»»

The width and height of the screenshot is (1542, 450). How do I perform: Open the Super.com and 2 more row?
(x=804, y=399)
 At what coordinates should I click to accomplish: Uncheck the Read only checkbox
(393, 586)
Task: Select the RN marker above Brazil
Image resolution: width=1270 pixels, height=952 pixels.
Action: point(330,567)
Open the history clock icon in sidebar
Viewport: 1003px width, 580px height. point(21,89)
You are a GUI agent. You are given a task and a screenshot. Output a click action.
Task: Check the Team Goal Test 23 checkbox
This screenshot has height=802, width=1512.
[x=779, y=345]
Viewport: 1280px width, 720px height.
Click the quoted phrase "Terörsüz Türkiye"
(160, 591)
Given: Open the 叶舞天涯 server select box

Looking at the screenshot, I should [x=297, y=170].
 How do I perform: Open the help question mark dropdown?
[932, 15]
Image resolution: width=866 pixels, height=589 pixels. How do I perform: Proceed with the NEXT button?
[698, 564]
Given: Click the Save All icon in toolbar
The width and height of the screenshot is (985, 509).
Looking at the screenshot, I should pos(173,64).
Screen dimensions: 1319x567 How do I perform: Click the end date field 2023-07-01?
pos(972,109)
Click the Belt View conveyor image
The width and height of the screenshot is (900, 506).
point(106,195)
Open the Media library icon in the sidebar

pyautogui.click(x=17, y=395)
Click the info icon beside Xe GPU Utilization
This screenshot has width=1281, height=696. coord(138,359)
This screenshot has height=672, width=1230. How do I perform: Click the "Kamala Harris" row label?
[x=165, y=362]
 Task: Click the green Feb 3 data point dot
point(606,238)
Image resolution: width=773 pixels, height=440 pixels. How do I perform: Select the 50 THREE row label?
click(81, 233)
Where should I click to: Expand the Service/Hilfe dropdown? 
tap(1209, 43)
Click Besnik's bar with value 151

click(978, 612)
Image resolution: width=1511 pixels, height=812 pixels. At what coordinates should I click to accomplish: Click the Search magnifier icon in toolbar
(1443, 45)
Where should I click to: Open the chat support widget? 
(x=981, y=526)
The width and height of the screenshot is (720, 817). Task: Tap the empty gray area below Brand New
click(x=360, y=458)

««

Exercise prompt => Print every line of the records above without a single difference.

Finished exercise =>
The width and height of the screenshot is (1542, 450). How do I perform: Open the Super.com and 2 more row?
(x=804, y=399)
 At what coordinates should I click to accomplish: Uncheck the Read only checkbox
(393, 586)
Task: Select the RN marker above Brazil
Image resolution: width=1270 pixels, height=952 pixels.
Action: point(330,567)
Open the history clock icon in sidebar
Viewport: 1003px width, 580px height. point(21,89)
You are a GUI agent. You are given a task and a screenshot. Output a click action.
Task: Check the Team Goal Test 23 checkbox
This screenshot has height=802, width=1512.
[x=779, y=345]
Viewport: 1280px width, 720px height.
Click the quoted phrase "Terörsüz Türkiye"
(160, 591)
Given: Open the 叶舞天涯 server select box

Looking at the screenshot, I should [x=297, y=170].
 How do I perform: Open the help question mark dropdown?
[932, 15]
Image resolution: width=866 pixels, height=589 pixels. How do I perform: Proceed with the NEXT button?
[698, 564]
Given: Click the Save All icon in toolbar
The width and height of the screenshot is (985, 509).
Looking at the screenshot, I should pos(173,64).
Screen dimensions: 1319x567 How do I perform: Click the end date field 2023-07-01?
pos(972,109)
Click the Belt View conveyor image
The width and height of the screenshot is (900, 506).
point(106,195)
Open the Media library icon in the sidebar

pyautogui.click(x=17, y=395)
Click the info icon beside Xe GPU Utilization
This screenshot has width=1281, height=696. coord(138,359)
This screenshot has height=672, width=1230. How do I perform: Click the "Kamala Harris" row label?
[x=165, y=362]
 Task: Click the green Feb 3 data point dot
point(606,238)
Image resolution: width=773 pixels, height=440 pixels. How do I perform: Select the 50 THREE row label?
click(81, 233)
Where should I click to: Expand the Service/Hilfe dropdown? 
tap(1209, 43)
Click Besnik's bar with value 151

click(978, 612)
Image resolution: width=1511 pixels, height=812 pixels. At what coordinates should I click to accomplish: Click the Search magnifier icon in toolbar
(1443, 45)
Where should I click to: Open the chat support widget? 
(x=981, y=526)
The width and height of the screenshot is (720, 817). Task: Tap the empty gray area below Brand New
click(x=360, y=458)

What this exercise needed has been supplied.